*Given records:*

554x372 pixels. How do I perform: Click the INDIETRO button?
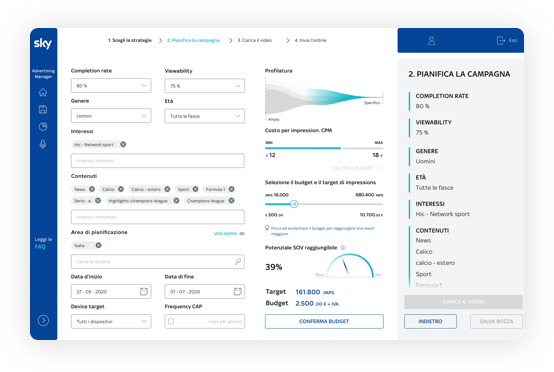[x=430, y=321]
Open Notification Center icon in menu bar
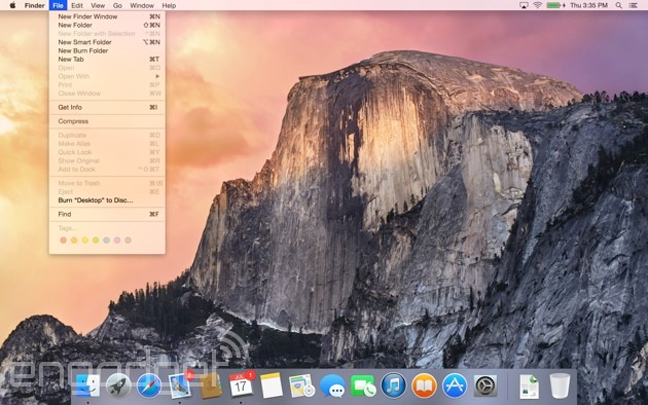648x405 pixels. pos(636,5)
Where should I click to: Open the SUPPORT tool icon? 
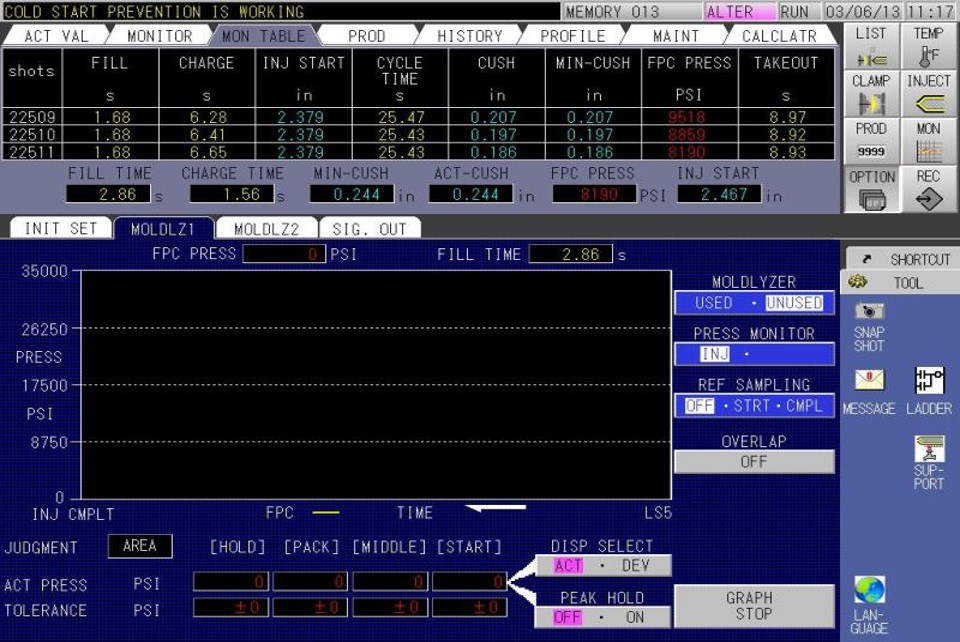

*Given instruction:* Copy the records above word for word, and leave out the pictures.

*Response below:*
554x372 pixels. How do I perform: Click the INDIETRO button?
[x=430, y=321]
Open Notification Center icon in menu bar
648x405 pixels. pos(636,5)
Where should I click to: Open the SUPPORT tool icon? 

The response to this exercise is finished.